The fractional abundance matrix F can be determined for the bulk GEP matrix M, either through expression deconvolution as described above^{2 (link),3 (link)} or with prior empiric knowledge of the compositional representation of cell types within the bulk specimen (e.g., by an automated hematology analyzer, or by flow cytometry)^{25 (link)}. Once F is determined for a given M, a representative imputed GEP for each cell type in F can be estimated by solving the following system of linear equations:
$${\mathrm{H}}_{i,•}\times \mathrm{F}={\mathrm{M}}_{i,•},1\le i\le n$$
where H is a n × c expression matrix of n genes and c cell types, H_i,j≥ 0 for all i, j, and F is defined as above with the constraint that relative cell fractions sum to one for each mixture sample. Like Equation 1 above, the system should be overdetermined (k > c), with a greater difference between k and c generally leading to improved GEP estimation (Fig. 3e, Supplementary Fig. 6). To ensure biologically realistic estimates of gene expression, we employ non-negative least squares regression (NNLS), an optimization framework to solve the least squares problem with non-negativity constraints.

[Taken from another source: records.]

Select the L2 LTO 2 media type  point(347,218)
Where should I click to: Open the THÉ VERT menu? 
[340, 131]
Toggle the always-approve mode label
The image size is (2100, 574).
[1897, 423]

Although NNLS is robust on simple mixtures and toy examples, its performance on more complex mixtures inherent within real tissue samples can be affected by noise, imprecision, and missing data in the linear system^{15 (link)}. We therefore developed a series of novel data normalization and filtering techniques to help mitigate these issues (Fig. 3b-d, see ‘Imputation of group-mode expression profiles’ in Supplementary Note 1).